PROBLEM TO SOLVE
Each entry below is to be transcribed exactly; pictures are not copied.

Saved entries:
----
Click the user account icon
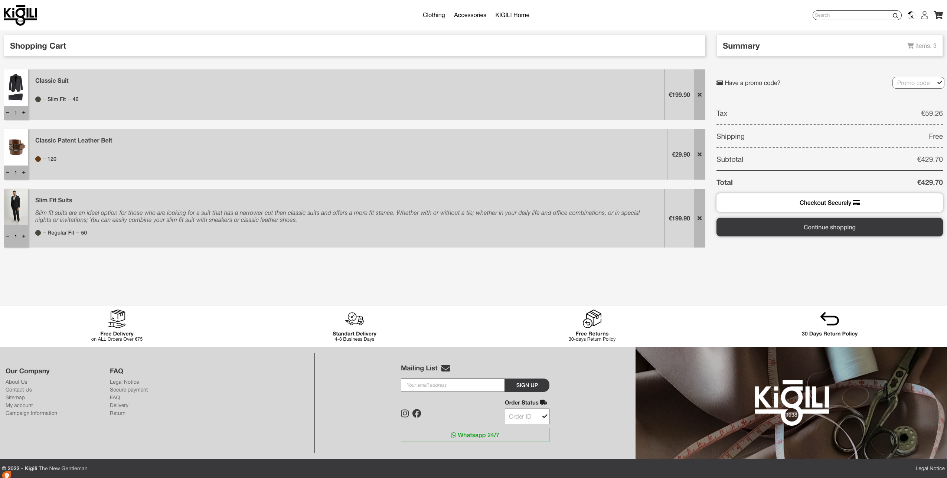The height and width of the screenshot is (478, 947). (924, 15)
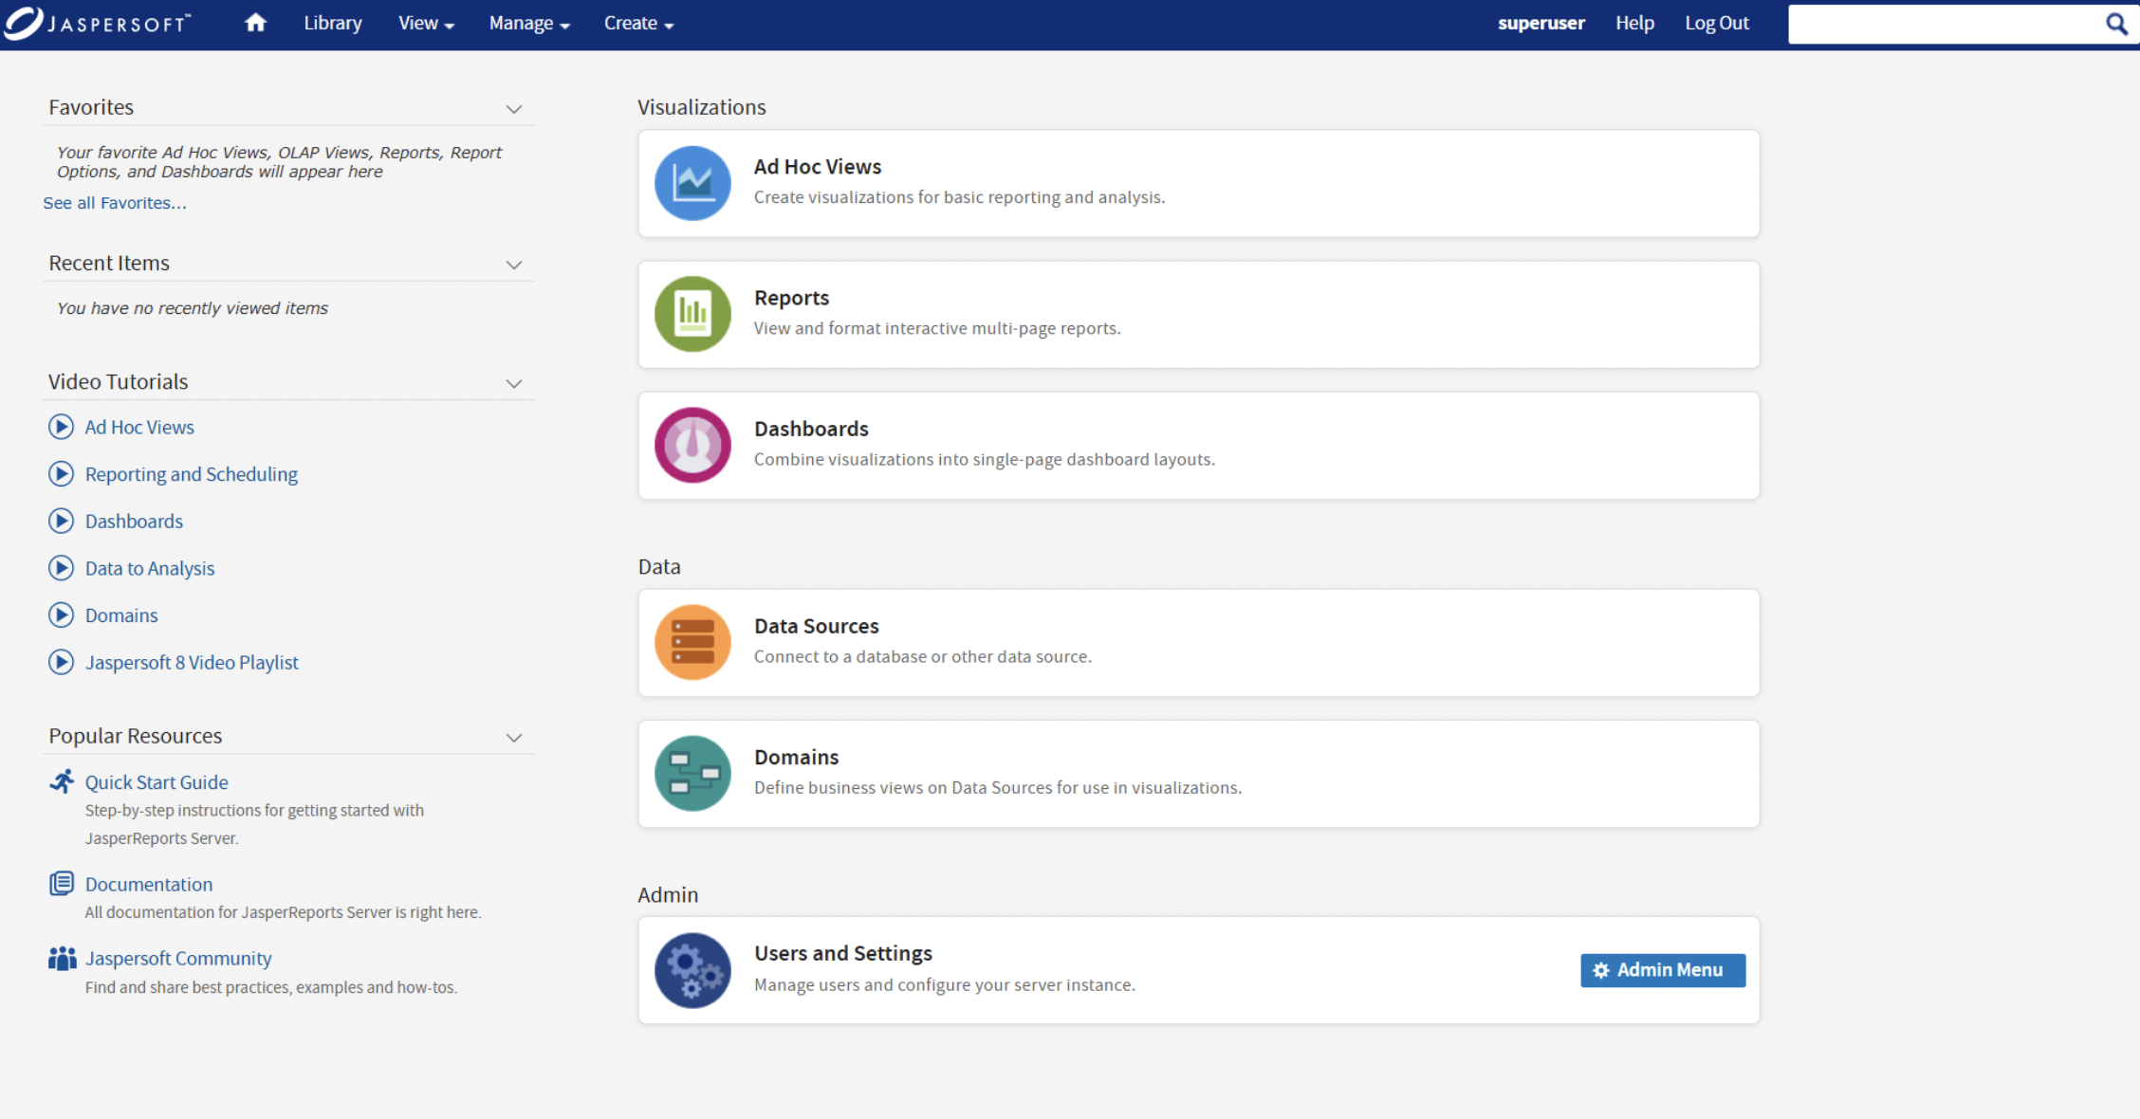Collapse the Popular Resources section
Viewport: 2140px width, 1119px height.
[514, 738]
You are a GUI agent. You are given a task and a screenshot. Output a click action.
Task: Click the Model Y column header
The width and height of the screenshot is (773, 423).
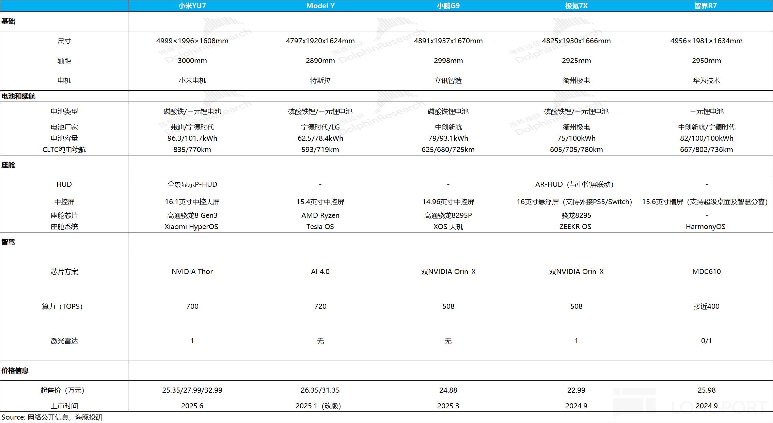[320, 6]
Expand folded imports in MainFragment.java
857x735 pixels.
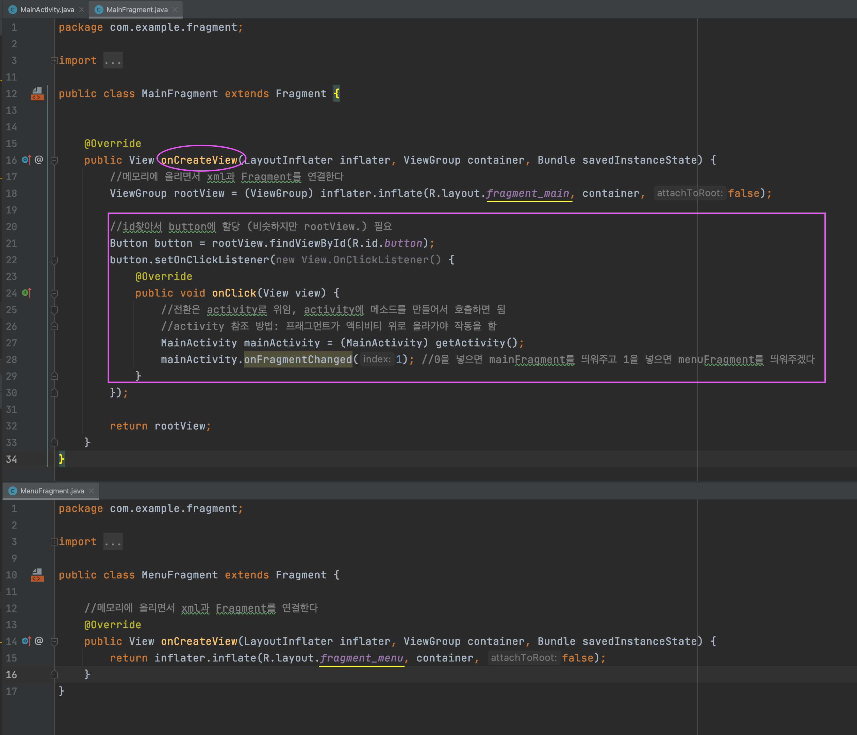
----
TASK ANSWER
Click the user account icon
The height and width of the screenshot is (478, 947). (924, 15)
Collapse the Popular Resources section
Viewport: 2140px width, 1119px height.
[514, 738]
You are a GUI agent. You are given a task and a screenshot. Output a click action.
Task: Click the Model Y column header
The width and height of the screenshot is (773, 423).
[320, 6]
Expand folded imports in MainFragment.java
857x735 pixels.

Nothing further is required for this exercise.